Hi Jarvis! Thanks for your suggestion, but I tried already the tf package and it is also changing the original orientation.

I kept the original indices of the Eigen implementation.

What I am doing now is to send the rotation matrix via ros msg to my main c++ node and converting there to quaternions also using the tf library. This works, but I really do not understand the difference between my python and the Eigen implementation.

biermann gravatar image biermann  ( 2021-10-07 11:42:06 -0500 )edit

transformations.py has been around for a long time. Age does not make perfect per se, but I'd be surprised if there wouldn't be more reports about quaternion_from_matrix(..) not working as it should.

I'm not saying you're not seeing what you're seeing, but with code of this age and history of use, personally I would doubt my own use of it before something else.

gvdhoorn gravatar image gvdhoorn  ( 2021-10-07 12:00:05 -0500 )edit

Hi gvdhoorn! I totally agree with you. Probably I made a stupid mistake along the way, but I can not think of one.

I edited the question.

biermann gravatar image biermann  ( 2021-10-07 13:27:38 -0500 )edit
1

Without seeing what you did in your C++ code and how you are sending your transforms it's impossible to guess at what you might be doing wrong. However, I will say that Eigen natively seems to agree perfectly with Python's result in the numerical example you added to the original question. https://replit.com/@JarvisSchultz/Tru...:

$ ./main
Rotation Matrix: 
 0.117833 -0.119897  0.985769
 0.689714   0.72406 0.0056211
-0.714429  0.679237  0.168013
Quaternion: 
0.237571
0.599628
0.285534
0.708856
jarvisschultz gravatar image jarvisschultz  ( 2021-10-07 17:09:02 -0500 )edit

Jarvis you are right! I was very sure that the problem lies in the calculation of the quaternions and the rest of the code is spread through different functions and nodes, which would make it difficult to post it here.
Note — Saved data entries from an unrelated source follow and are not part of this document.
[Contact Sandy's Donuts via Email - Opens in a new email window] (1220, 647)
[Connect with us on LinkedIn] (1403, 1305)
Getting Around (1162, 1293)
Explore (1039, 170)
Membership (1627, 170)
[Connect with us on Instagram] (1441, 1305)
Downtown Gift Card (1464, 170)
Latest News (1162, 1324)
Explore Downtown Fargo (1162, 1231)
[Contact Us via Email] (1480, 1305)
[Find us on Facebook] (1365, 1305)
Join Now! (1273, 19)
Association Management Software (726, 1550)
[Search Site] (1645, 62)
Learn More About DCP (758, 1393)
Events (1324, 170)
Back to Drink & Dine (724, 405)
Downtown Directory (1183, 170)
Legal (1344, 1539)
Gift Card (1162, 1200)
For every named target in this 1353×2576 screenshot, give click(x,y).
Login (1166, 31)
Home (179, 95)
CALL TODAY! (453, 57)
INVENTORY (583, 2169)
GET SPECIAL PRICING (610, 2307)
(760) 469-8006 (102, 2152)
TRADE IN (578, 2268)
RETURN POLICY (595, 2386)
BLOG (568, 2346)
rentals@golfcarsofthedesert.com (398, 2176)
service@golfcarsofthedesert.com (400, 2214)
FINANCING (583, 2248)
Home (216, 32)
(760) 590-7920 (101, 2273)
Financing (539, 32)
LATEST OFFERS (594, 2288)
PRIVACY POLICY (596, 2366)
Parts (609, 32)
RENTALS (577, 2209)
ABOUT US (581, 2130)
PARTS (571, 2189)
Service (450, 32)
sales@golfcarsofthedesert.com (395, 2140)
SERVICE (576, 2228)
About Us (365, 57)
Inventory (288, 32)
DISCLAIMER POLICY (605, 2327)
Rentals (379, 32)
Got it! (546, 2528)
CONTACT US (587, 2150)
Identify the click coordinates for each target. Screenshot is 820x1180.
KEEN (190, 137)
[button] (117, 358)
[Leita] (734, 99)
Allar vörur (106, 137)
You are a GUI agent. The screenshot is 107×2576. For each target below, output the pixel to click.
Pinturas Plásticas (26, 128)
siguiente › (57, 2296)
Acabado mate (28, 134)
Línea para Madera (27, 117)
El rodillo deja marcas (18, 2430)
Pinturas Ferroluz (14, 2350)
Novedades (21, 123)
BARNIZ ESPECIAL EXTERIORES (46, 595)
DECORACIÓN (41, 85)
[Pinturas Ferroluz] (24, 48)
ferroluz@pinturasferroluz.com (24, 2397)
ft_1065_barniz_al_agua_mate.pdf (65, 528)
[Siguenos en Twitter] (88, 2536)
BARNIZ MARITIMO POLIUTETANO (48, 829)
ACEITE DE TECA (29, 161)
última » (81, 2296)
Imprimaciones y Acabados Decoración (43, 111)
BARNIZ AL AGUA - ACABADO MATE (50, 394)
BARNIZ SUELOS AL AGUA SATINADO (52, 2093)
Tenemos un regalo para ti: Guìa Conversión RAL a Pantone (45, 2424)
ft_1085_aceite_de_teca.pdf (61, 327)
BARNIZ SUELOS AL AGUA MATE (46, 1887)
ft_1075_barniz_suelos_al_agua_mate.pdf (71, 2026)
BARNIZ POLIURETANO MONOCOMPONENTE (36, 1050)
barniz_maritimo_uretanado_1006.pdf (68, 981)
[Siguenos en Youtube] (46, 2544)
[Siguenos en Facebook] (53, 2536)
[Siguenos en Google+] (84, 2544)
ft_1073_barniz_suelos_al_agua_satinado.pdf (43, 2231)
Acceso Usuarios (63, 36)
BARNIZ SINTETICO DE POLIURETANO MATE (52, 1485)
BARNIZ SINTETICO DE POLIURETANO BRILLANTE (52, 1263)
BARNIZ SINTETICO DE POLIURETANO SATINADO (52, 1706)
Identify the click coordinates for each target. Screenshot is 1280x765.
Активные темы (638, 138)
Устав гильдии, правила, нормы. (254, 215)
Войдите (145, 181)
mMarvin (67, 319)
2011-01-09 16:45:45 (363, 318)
Still thank you a lot for your help!

biermann gravatar image biermann  ( 2021-10-08 03:01:04 -0500 )edit
0

answered 2021-10-08 03:19:23 -0500

biermann gravatar image

updated 2021-10-08 03:20:14 -0500

With the help of Jarvis I found the problem. I am using 3 directional vectors to construct my rotational matrix vx, vy and vz. As their dimensions are [0,3] transposing them has no effect because the first dimension is zero.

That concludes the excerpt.